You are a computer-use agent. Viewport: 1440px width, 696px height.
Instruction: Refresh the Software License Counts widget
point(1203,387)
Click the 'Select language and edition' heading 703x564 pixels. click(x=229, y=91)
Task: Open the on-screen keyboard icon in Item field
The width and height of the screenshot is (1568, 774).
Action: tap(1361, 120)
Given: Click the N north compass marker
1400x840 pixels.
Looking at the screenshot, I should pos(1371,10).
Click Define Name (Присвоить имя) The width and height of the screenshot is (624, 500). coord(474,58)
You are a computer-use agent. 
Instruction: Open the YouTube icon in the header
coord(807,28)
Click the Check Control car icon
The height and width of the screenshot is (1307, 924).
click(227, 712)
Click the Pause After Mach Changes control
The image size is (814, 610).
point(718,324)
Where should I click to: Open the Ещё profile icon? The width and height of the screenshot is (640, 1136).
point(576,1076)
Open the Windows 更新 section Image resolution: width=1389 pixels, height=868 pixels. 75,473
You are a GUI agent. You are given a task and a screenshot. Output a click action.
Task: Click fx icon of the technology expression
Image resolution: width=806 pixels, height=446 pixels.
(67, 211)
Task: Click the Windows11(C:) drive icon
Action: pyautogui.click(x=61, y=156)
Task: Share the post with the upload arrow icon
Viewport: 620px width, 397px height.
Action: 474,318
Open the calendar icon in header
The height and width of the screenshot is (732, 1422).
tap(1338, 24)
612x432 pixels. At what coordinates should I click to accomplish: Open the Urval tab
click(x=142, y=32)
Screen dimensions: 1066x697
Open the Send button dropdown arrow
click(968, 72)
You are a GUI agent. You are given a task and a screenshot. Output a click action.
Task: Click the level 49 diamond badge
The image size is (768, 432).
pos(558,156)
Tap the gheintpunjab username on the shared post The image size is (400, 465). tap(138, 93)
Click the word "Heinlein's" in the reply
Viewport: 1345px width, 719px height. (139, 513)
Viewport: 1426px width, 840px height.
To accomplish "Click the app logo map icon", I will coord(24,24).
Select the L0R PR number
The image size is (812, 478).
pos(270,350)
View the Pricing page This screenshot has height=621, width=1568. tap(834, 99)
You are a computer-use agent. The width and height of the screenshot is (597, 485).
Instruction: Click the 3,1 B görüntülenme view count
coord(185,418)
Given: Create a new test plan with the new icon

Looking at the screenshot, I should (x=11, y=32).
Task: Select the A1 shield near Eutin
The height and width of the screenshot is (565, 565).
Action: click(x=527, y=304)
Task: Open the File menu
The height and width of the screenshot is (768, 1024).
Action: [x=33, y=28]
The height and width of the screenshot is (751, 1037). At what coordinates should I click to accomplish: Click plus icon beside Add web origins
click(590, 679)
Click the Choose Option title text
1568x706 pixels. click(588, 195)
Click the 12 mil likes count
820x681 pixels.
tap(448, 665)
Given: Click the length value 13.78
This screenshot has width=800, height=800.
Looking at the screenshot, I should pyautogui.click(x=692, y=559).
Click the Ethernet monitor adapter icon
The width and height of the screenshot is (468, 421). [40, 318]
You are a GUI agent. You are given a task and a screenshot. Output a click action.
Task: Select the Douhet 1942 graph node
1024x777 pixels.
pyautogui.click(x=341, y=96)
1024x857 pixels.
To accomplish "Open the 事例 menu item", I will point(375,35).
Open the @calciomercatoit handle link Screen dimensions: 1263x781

------------------------------------------------------------------------

◆ Problem statement ◆
Rewrite the material above, swapping every "Instruction" for "Goal" and leaving everything else unchanged.

◆ Correct answer ◆
You are a computer-use agent. Viewport: 1440px width, 696px height.
Goal: Refresh the Software License Counts widget
point(1203,387)
Click the 'Select language and edition' heading 703x564 pixels. click(x=229, y=91)
Task: Open the on-screen keyboard icon in Item field
The width and height of the screenshot is (1568, 774).
Action: tap(1361, 120)
Given: Click the N north compass marker
1400x840 pixels.
Looking at the screenshot, I should pos(1371,10).
Click Define Name (Присвоить имя) The width and height of the screenshot is (624, 500). coord(474,58)
You are a computer-use agent. 
Goal: Open the YouTube icon in the header
coord(807,28)
Click the Check Control car icon
The height and width of the screenshot is (1307, 924).
click(227, 712)
Click the Pause After Mach Changes control
The image size is (814, 610).
point(718,324)
Where should I click to: Open the Ещё profile icon? The width and height of the screenshot is (640, 1136).
point(576,1076)
Open the Windows 更新 section Image resolution: width=1389 pixels, height=868 pixels. 75,473
You are a GUI agent. You are given a task and a screenshot. Output a click action.
Task: Click fx icon of the technology expression
Image resolution: width=806 pixels, height=446 pixels.
(67, 211)
Task: Click the Windows11(C:) drive icon
Action: pyautogui.click(x=61, y=156)
Task: Share the post with the upload arrow icon
Viewport: 620px width, 397px height.
Action: 474,318
Open the calendar icon in header
The height and width of the screenshot is (732, 1422).
tap(1338, 24)
612x432 pixels. At what coordinates should I click to accomplish: Open the Urval tab
click(x=142, y=32)
Screen dimensions: 1066x697
Open the Send button dropdown arrow
click(968, 72)
You are a GUI agent. You are given a task and a screenshot. Output a click action.
Task: Click the level 49 diamond badge
The image size is (768, 432).
pos(558,156)
Tap the gheintpunjab username on the shared post The image size is (400, 465). tap(138, 93)
Click the word "Heinlein's" in the reply
Viewport: 1345px width, 719px height. (139, 513)
Viewport: 1426px width, 840px height.
To accomplish "Click the app logo map icon", I will coord(24,24).
Select the L0R PR number
The image size is (812, 478).
pos(270,350)
View the Pricing page This screenshot has height=621, width=1568. tap(834, 99)
You are a computer-use agent. The width and height of the screenshot is (597, 485).
Goal: Click the 3,1 B görüntülenme view count
coord(185,418)
Given: Create a new test plan with the new icon

Looking at the screenshot, I should (x=11, y=32).
Task: Select the A1 shield near Eutin
The height and width of the screenshot is (565, 565).
Action: click(x=527, y=304)
Task: Open the File menu
The height and width of the screenshot is (768, 1024).
Action: [x=33, y=28]
The height and width of the screenshot is (751, 1037). At what coordinates should I click to accomplish: Click plus icon beside Add web origins
click(590, 679)
Click the Choose Option title text
1568x706 pixels. click(588, 195)
Click the 12 mil likes count
820x681 pixels.
tap(448, 665)
Given: Click the length value 13.78
This screenshot has width=800, height=800.
Looking at the screenshot, I should pyautogui.click(x=692, y=559).
Click the Ethernet monitor adapter icon
The width and height of the screenshot is (468, 421). [40, 318]
You are a GUI agent. You are given a task and a screenshot. Output a click action.
Task: Select the Douhet 1942 graph node
1024x777 pixels.
pyautogui.click(x=341, y=96)
1024x857 pixels.
To accomplish "Open the 事例 menu item", I will point(375,35).
Open the @calciomercatoit handle link Screen dimensions: 1263x781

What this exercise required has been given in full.